## ACTIVITY
The lines to extract run from the first line of the entries through the line that contains "[combobox] (203, 35)"; reproduce exactly those lines and no others.

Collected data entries
---

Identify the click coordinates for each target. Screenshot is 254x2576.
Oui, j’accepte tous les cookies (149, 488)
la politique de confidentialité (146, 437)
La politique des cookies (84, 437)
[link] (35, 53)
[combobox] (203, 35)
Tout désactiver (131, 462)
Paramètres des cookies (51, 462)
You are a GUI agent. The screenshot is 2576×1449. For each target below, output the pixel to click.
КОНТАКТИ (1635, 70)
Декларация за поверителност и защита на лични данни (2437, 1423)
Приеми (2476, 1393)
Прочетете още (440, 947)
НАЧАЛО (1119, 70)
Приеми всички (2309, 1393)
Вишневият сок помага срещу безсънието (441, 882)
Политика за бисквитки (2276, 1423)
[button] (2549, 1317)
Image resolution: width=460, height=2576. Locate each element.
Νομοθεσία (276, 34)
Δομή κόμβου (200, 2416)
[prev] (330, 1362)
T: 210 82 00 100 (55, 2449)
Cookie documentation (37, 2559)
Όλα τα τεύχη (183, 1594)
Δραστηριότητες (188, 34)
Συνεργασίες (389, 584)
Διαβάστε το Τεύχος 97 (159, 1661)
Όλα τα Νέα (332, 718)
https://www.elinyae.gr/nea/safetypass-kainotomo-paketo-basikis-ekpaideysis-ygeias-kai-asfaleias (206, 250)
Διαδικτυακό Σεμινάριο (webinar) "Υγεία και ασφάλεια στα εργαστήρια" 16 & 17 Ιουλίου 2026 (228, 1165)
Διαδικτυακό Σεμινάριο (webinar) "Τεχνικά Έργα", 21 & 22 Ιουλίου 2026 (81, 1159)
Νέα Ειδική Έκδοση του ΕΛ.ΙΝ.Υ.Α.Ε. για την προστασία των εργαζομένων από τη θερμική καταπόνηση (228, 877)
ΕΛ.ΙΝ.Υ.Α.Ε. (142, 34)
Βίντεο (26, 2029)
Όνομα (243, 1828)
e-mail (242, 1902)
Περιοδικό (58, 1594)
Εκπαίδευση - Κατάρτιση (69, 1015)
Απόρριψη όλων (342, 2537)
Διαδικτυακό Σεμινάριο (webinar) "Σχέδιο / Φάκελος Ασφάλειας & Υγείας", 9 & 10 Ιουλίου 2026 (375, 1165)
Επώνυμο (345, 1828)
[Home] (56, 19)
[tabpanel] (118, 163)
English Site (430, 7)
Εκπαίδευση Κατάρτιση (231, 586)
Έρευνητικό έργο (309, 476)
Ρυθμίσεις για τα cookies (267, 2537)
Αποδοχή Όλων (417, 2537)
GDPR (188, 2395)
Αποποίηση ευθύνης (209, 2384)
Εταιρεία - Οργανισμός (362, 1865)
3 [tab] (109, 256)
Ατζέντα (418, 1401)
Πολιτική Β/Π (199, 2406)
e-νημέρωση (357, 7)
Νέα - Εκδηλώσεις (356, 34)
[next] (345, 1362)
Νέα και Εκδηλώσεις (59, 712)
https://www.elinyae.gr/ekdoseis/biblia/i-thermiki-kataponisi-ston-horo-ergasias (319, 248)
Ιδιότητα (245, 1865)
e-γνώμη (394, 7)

---

## SOLUTION FOR THIS TASK
Identify the click coordinates for each target. Screenshot is 254x2576.
Oui, j’accepte tous les cookies (149, 488)
la politique de confidentialité (146, 437)
La politique des cookies (84, 437)
[link] (35, 53)
[combobox] (203, 35)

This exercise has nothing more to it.